Il metodo Fiorelli

"Finora si è scoverto templi, case ed altri oggetti che interessano la curiosità delle persone colte, degli artisti e degli archeologi; ma ora tu, o mio Fiorelli, hai scoverto il dolore umano, e chiunque è uomo lo sente", scrive Settembrini il 13 febbraio 1863.

Uno dei punti di interesse di più impatto emotivo per chi viene a visitare gli scavi di Pompei sono sicuramente i famosi calchi. Come non rimanere impressionati davanti ai corpi di quelle vittime sorprese dalla furia del Vesuvio nel 79 d.c? Le espressioni dei loro volti, le pieghe dei vestiti, le posizione contorte dei loro arti: tutto questo è oggi visibile grazie ai calchi in gesso realizzati dall'archeologo Giuseppe Fiorelli nella seconda metà dell'Ottocento. Come un'istantanea di quei terribili giorni.


Cos'è il metodo Fiorelli

E' un metodo che,  perfezionatosi nel tempo, è utilizzato ancora oggi,  ed è molto semplice.
Consiste nell'effettuare una colata di gesso e acqua nel vuoto creatosi a seguito dell'indurimento della cenere nelle cavità lasciate dai corpi che si sono decomposti all'interno del materiale vulcanico. Una volta asciugato il gesso è possibile procedere allo scavo del terreno circostante e portare alla luce il calco.

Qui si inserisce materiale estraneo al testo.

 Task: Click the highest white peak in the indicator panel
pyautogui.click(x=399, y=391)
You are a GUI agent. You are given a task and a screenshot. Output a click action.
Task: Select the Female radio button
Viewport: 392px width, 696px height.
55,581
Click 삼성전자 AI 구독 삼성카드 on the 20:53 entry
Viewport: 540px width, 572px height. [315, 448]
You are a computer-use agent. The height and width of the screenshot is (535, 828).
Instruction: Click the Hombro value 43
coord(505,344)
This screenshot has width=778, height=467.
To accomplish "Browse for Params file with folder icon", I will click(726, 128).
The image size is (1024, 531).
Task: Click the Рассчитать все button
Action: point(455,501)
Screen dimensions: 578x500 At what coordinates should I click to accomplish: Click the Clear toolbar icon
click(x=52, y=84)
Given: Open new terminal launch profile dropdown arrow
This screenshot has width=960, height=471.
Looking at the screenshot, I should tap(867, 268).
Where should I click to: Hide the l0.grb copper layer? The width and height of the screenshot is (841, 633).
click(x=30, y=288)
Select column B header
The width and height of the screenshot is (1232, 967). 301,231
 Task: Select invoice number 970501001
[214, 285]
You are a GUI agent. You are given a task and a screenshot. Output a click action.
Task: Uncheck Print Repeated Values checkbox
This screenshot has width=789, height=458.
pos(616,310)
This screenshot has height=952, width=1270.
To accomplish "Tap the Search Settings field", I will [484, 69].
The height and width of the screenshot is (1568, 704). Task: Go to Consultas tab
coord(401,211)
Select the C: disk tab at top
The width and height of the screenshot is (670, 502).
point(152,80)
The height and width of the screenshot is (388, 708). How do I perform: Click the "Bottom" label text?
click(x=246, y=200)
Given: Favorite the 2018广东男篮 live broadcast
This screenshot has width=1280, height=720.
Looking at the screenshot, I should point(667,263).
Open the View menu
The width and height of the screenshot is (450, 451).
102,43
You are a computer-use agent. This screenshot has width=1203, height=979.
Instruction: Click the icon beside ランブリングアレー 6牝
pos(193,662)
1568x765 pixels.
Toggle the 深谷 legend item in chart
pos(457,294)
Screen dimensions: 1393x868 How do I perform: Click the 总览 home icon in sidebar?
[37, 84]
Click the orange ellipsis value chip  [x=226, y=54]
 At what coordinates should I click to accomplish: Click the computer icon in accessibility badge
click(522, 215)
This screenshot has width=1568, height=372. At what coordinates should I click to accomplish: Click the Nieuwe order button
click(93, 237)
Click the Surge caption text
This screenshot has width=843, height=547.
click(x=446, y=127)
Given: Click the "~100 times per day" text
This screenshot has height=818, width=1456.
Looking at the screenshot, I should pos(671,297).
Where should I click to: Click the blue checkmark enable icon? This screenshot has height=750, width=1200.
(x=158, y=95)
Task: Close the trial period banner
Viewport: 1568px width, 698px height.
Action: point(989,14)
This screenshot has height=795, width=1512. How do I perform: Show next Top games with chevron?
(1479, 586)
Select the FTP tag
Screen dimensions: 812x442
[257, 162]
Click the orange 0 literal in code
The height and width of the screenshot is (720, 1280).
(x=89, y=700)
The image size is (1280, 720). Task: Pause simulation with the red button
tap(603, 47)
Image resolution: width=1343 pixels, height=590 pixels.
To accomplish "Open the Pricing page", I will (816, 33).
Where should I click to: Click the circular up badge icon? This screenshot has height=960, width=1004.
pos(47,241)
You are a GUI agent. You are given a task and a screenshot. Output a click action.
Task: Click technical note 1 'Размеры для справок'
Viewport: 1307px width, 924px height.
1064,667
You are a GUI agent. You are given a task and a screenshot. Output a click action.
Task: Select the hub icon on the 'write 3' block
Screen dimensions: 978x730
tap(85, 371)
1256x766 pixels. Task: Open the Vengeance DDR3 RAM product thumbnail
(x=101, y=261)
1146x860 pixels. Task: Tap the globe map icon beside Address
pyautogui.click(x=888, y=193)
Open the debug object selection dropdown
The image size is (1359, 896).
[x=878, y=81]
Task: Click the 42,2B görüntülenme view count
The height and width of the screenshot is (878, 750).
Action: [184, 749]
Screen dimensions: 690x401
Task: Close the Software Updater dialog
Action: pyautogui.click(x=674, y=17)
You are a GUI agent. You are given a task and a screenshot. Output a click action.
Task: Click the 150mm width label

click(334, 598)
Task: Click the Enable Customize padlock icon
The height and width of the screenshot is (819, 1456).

Oggi la tecnica si è così avanzata che è possibile vedere in maniera ancora più dettagliata le ptracce dei tessuti, dei vestiti, i lineamenti dei volti, le vene delle mani, in cui sembra ancora scorrere il sangue.

l'Eruzione

La prima fase dell'eruzione vide cadere dal cielo lapilli (una specie dei grandine di pomice) che ricoprirono  le strade, i cortili e tutti gli spazi aperti. Questo materiale vulcanico si depositò per un altezza di circa 3 metri. Diversi tetti delle abitazioni crollarono per i peso. 
Di chi morì intrappolato negli ambienti e investito dai crolli rimangono solo gli scheletri.

Una seconda fase vide invece invadere la città da un susseguirsi di flussi piroclastici (le nubi ardenti, caratterizzate da una forte velocità e un'alta temperatura), la cui cenere riempì ogni spazio vuoto rimasto. 
Chi venne colpito morì per shock termico. I loro corpi vennero coperti di cenere che solidificandosi ha mantenuto la forma delle sostanze organiche che si sono decomposte. 
Perciò sono rimaste le impronte non solo dei corpi degli uomini,  ma anche di animali, radici di piante, porte di legno, armadi.

Negli scavi di Pompei di calchi ce ne sono poco più di un centinaio.

N.B: tenete a mente che questi calchi non sono solo gesso ma erano persone. Perciò quando vi troverete a visitarli, fatelo con il massimo rispetto.